Marya answers with her hair just-washed, hanging loose around her face, her pointed chin, her lip piercing, her bright eyes, the bags beneath them— fuck, she’s beautiful. “Mila,” she says, smiling at her. “What’s up?” 

She knows what she wants to say. There’s no need to be polite and act like she came here to say something else. 

“I don’t want you to just be the beginning of my story,” Ludmila says, pouring all her earnestness and adoration into the words. “I want you to be the middle and the end, too.”

Marya’s eyes widen, and she stammers, unsure. “Mila, what are you— ?” 

“You were everything to me,” Ludmila admits, hating how much she feels like a little girl with a stupid wish. “I don’t just want to be your protégé or your contribution to the world. I want to be yours, Marya. I wa— I want to be a woman for you, Marya, not just the girl you lost.” 

Marya looks lost, adrift, unsure. She holds out her arms and Ludmila falls into them, wrapping herself around the other woman, clinging tight. “I am not unreachable anymore,” she says, pleading, into Marya’s ear. “You can touch me.” 

Marya wraps her arms around Ludmila’s waist and squeezes, tugging her closer, like they can combine to be one living entity, no longer two women separated by dimensions and time. In so many ways, they are the same. Born of the same homeland. Torn up by the same tragedy. 

“I just want to protect you,” Marya admits, lips against Ludmila’s ear. “You should not be beholden to any— any want, or need, or desire that I have—”

“I’m not beholden,” Ludmila insists, pressing against her. Internally, she’s reacting like a switchboard of lights flashing brighter and brighter. Want? Desire? “I feel for you, Marya. You are special to me. I… I wanted you. I want you still.” 

Marya pulls back, astonishment on her face. Like she cannot believe it. Like this is not the kind of thing that happens to Marya Junková, vengeful former sky captain and toy shop owner. Maybe to Marya the Kid, but not this sadder and older version. She puts her hands on Ludmila’s face, again, and something within Ludmila’s new gold heart sings

Experimentally, like the tinkerer she is, Marya leans forward and presses her lips against Ludmila’s. And then Ludmila is drinking her in, her captain, her rescuer, her beloved one. In her exuberance, her teeth click against the ring in Marya’s lower lip, and they both laugh, and then Ludmila ducks her head. “I have embarrassed myself.”

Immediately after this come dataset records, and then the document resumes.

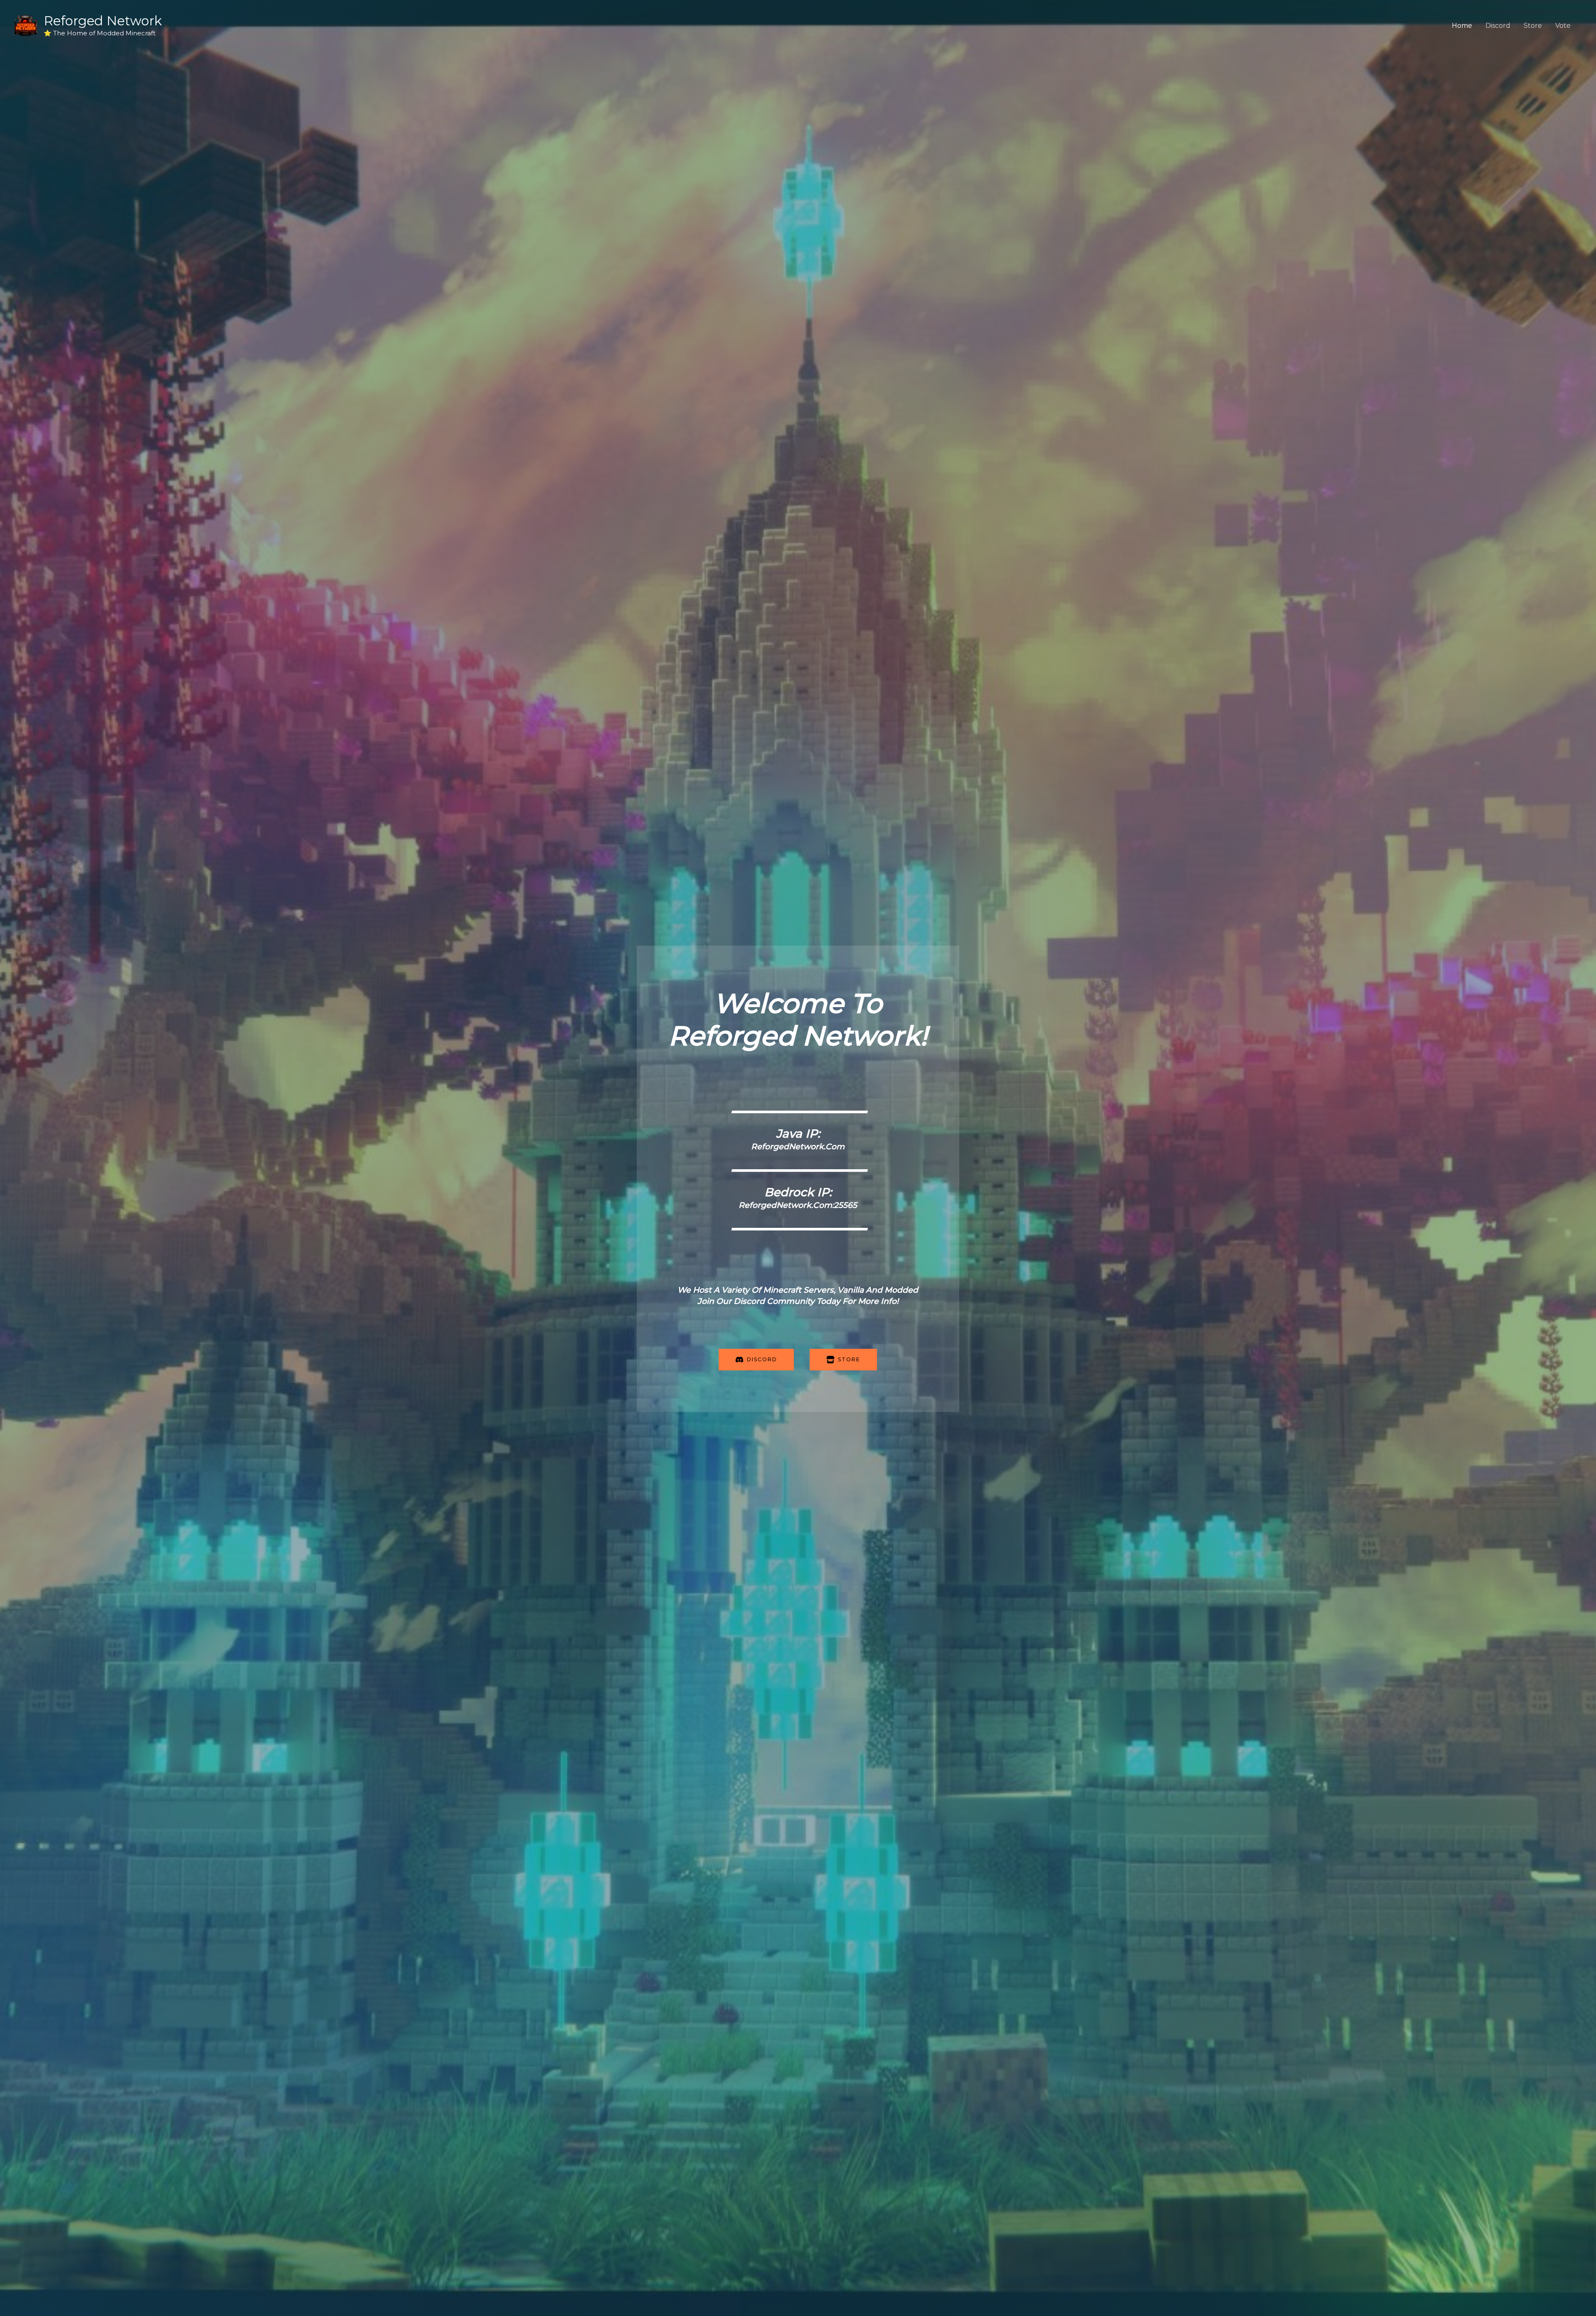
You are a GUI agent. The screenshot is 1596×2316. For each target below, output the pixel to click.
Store (1533, 26)
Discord (1497, 26)
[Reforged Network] (26, 25)
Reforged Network (103, 21)
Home (1462, 26)
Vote (1563, 26)
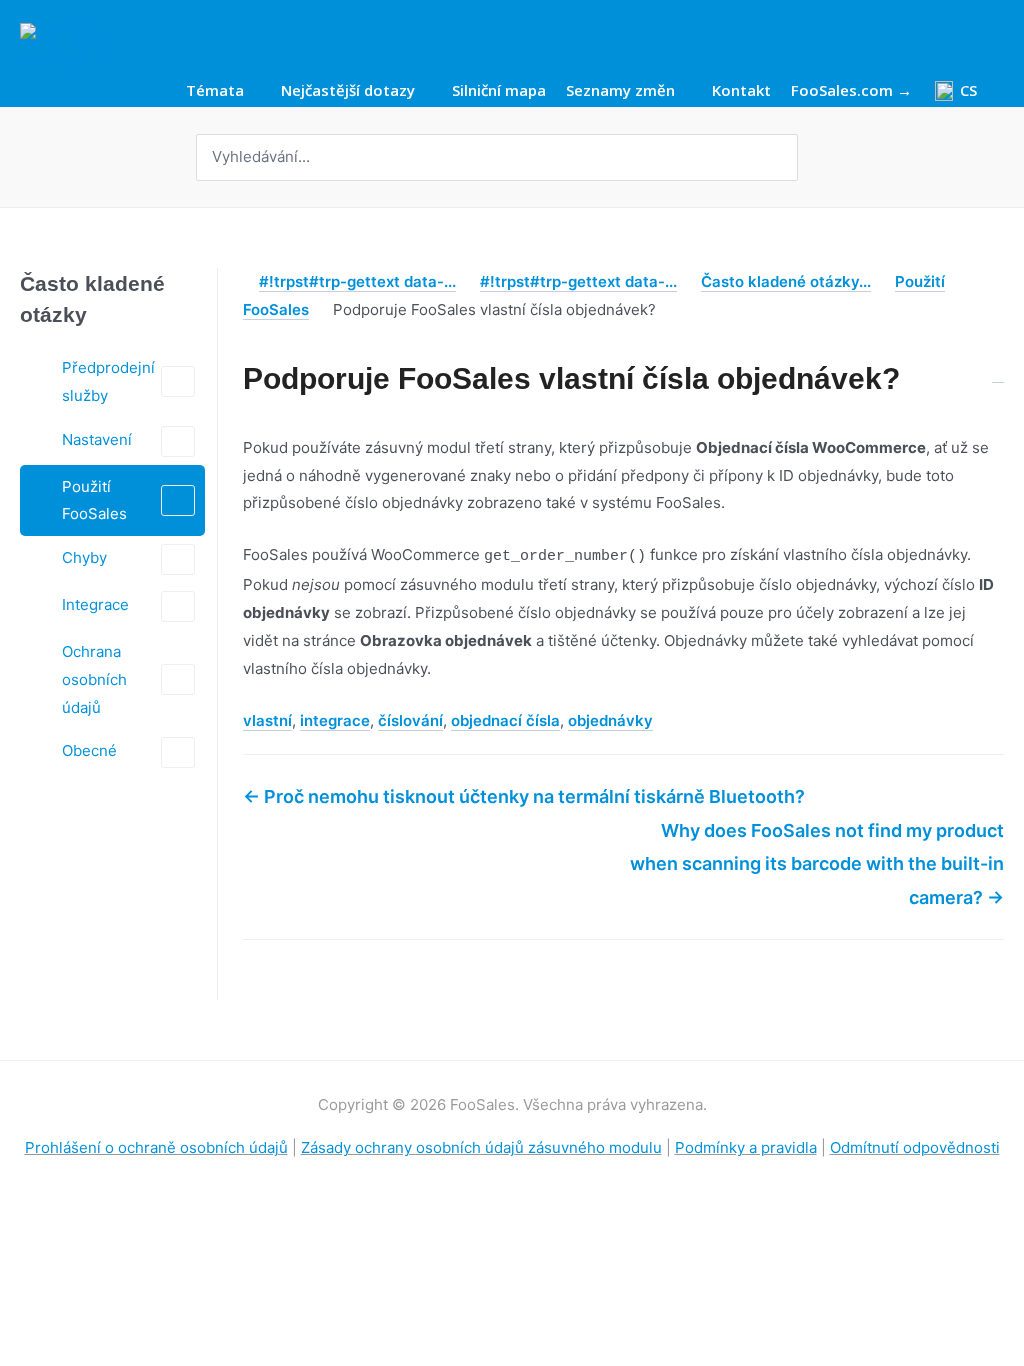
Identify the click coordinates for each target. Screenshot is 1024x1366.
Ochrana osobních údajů (94, 679)
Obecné (89, 750)
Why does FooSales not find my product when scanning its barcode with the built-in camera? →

“Never,” Marya swears, combing a lock of hair out of her face, smiling in a way that makes her look younger, brighter. Once again, they are on a skyship together, venturing into the unknown. “Mila, when I lost you… I wanted you back whatever the risks. Even if it killed me. Especially if it killed me.” She goes in for another kiss, and Ludmila lets out a breathless little sigh. “I needed to hold you again, even if it was only to watch you pluck out my heart, little salad.”

“Please don’t,” Ludmila begs, blinking away tears. “Please don’t talk about that.” 

“I’ve seen the very worst version of you that you could be,” Marya says, cradling Mila’s face in her hands. “And I loved her still. I love you.” 

The tears fall, and Marya surges forward to kiss them away. 

Marya holds her, and she feels solid and real. Damaged, yes, but never disposable. 

There was never any version of the story where Marya abandoned her. So many different spiraling timelines, but Marya was always going to keep fighting to save Ludmila until it killed her. 

Ludmila is so devastatedly grateful that it did not kill her all the way. 

“I love you,” she says back, finally safe in the circle of Marya Junková’s arms.